- TASK REQUIREMENTS:
Search the listing below for the word "agent", and copy every line in which it turns up.
===
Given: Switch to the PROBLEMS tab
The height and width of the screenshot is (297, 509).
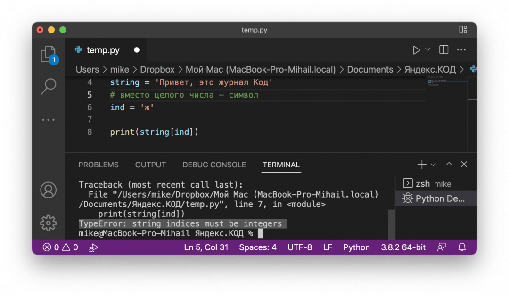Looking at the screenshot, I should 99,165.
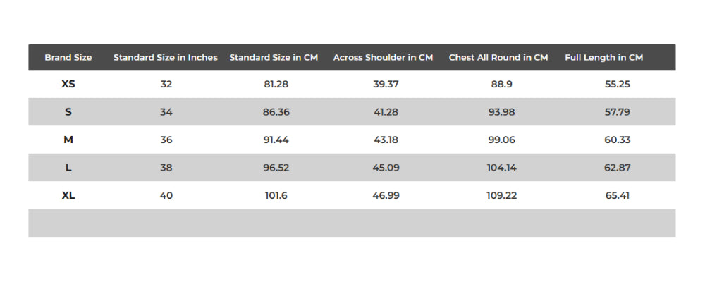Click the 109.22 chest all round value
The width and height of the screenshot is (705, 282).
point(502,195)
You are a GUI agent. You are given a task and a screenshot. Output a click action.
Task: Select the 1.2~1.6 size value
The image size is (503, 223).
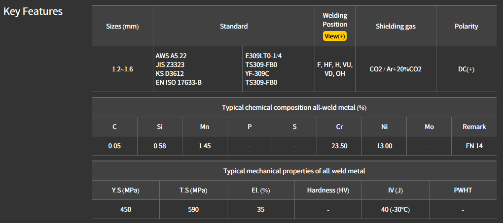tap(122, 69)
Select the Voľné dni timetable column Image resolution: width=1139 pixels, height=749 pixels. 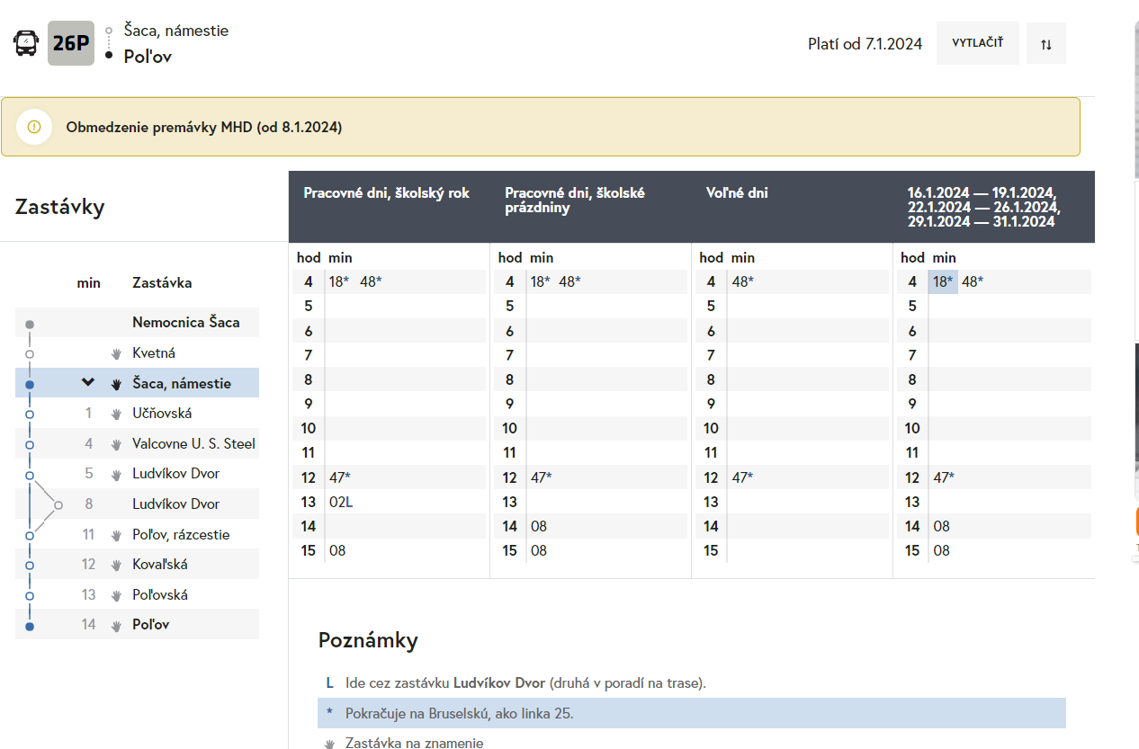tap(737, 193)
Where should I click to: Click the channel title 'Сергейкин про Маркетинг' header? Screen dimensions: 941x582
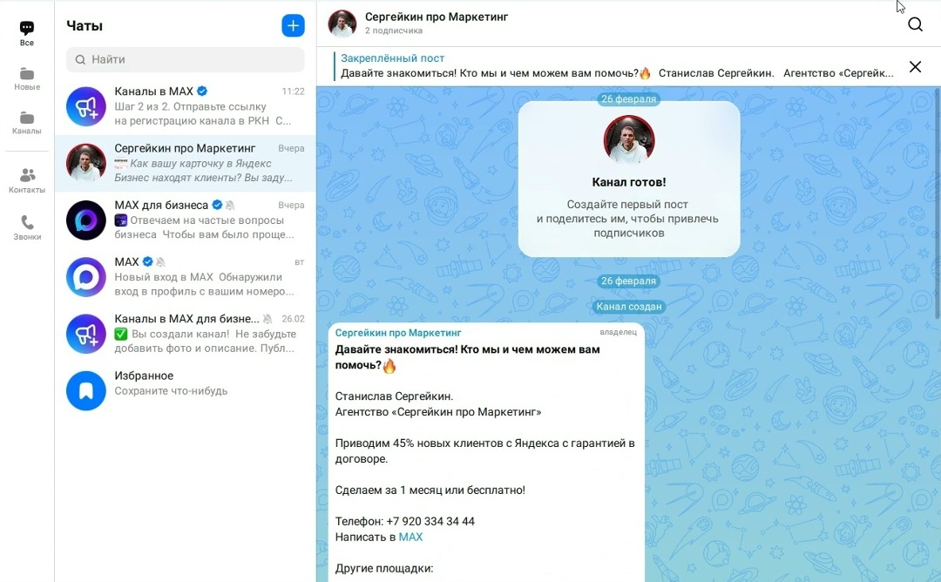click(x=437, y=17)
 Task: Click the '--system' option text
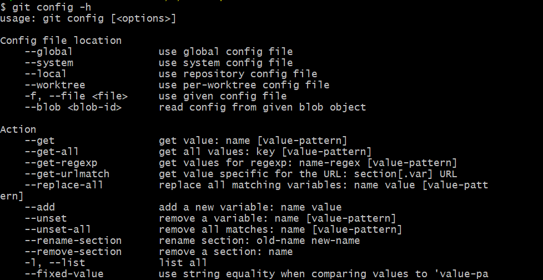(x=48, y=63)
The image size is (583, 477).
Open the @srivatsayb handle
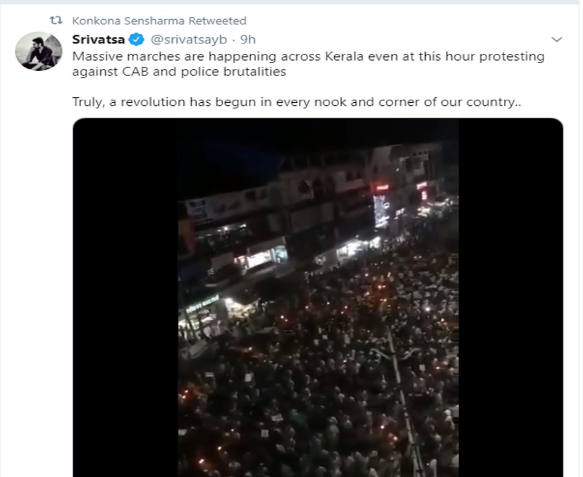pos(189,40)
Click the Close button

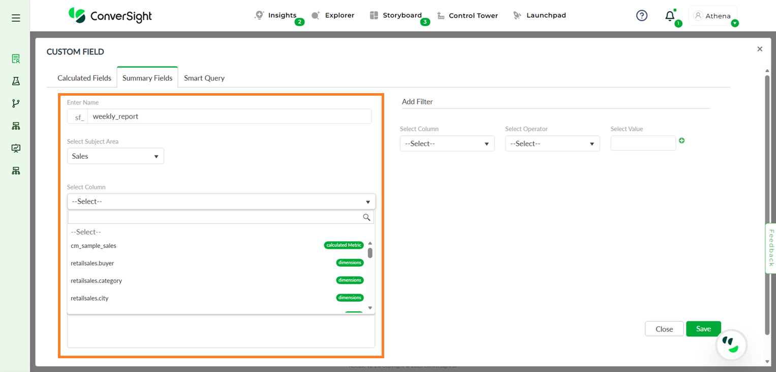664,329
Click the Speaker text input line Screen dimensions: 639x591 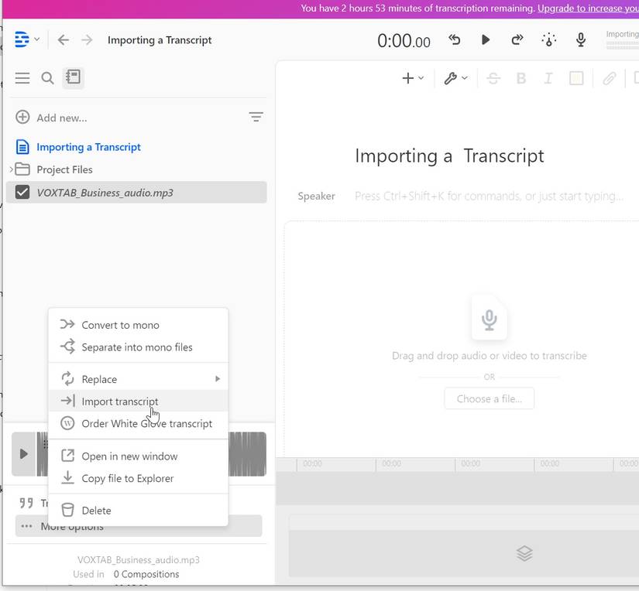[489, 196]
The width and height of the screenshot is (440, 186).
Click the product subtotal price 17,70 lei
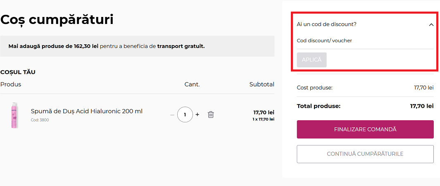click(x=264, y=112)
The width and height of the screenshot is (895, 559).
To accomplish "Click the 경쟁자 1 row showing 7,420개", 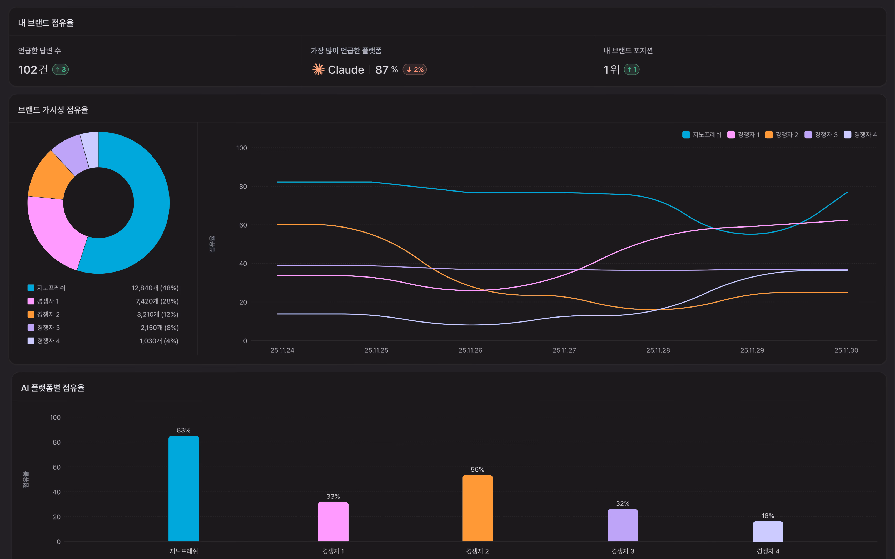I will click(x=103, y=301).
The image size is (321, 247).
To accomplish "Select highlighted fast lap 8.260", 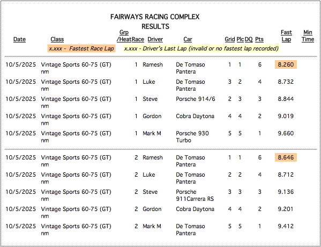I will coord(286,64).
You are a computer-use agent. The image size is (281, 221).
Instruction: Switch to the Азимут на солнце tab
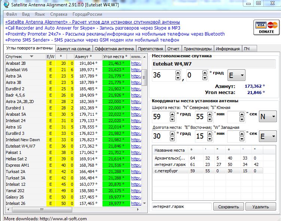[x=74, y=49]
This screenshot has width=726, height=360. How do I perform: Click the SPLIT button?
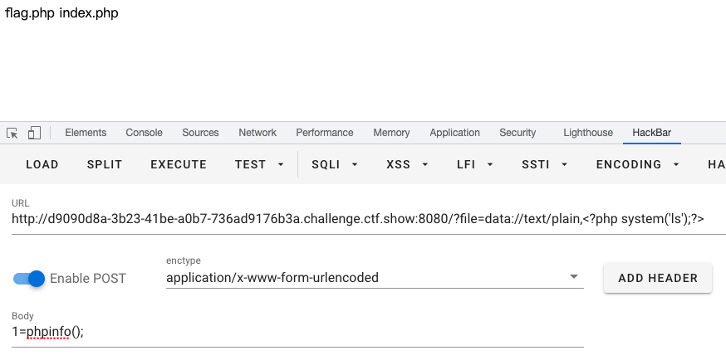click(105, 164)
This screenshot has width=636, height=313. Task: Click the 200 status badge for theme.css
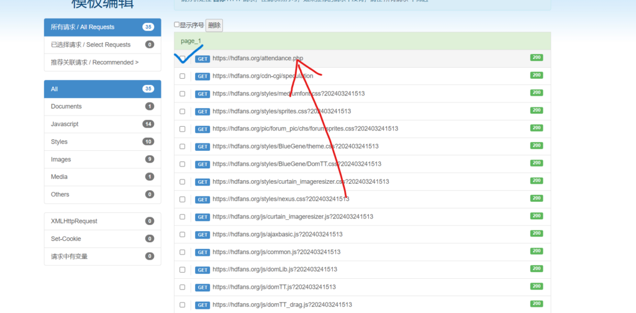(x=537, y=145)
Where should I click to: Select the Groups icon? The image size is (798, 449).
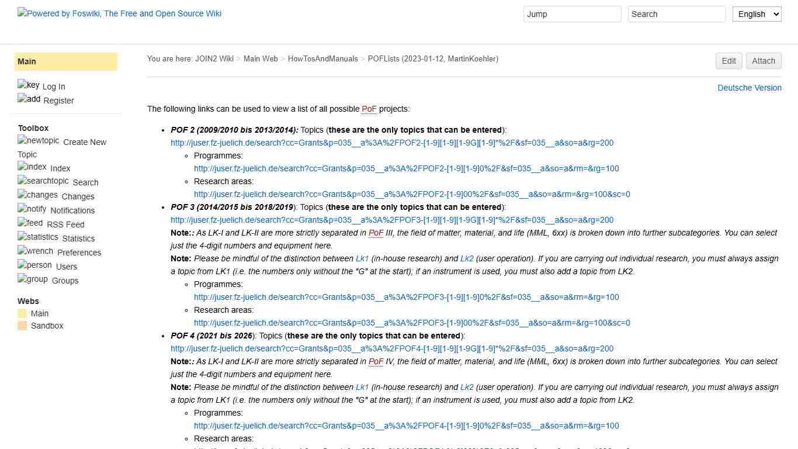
===
- YOUR RESPONSE:
You are a GUI agent. You are given a task and a screenshot. Output a click action.
You are a computer-use agent. The image size is (281, 221).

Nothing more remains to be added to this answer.